Después de su llamada telefónica a Antonina, el mariscal se encontró con Tosca y su marido, en el living-room. Sin prisas por irse, porque estaba convencido que impresionaba fuertemente a la joven, se instaló en un sillón, lo que enfureció a Santo, cada vez más seguro de que era víctima de una cábala cuyo único fin era no dejarle un instante a solas con Tosca. Mordiéndose las uñas, soportó el interminable monólogo de Corrado hablando de Antonina y de sus éxitos femeninos, de las razones por las que se encontraba en Moglio y no en Bolonia donde su talento habría debido llamarle. Faliero estaba igual de exasperado por la verborrea del mariscal que por el aire de admiración sincera pintado en el rostro de su mujer.
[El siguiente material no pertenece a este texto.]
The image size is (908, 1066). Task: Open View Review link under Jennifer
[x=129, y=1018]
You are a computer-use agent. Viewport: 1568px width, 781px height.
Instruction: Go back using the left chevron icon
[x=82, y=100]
Mientras tanto, el carabinero Silio Morano, sentado en el jardín, soñaba con su Gioconda. Metido de lleno en sus agradables sueños, no comprendió en seguida quién podía ser ese hombre que avanzaba hacia él titubeando. No reconoció a Soubray hasta que estuvo a su lado. Aunque carabinero, Silio Morano detestaba la vista de la sangre y el hilo rojo zigzagueando por la mejilla del francés le dejó paralizado. Morton había golpeado excesivamente y, a medida que le volvía la memoria, Jacques se preguntaba si no tendría el cráneo roto por algún sitio.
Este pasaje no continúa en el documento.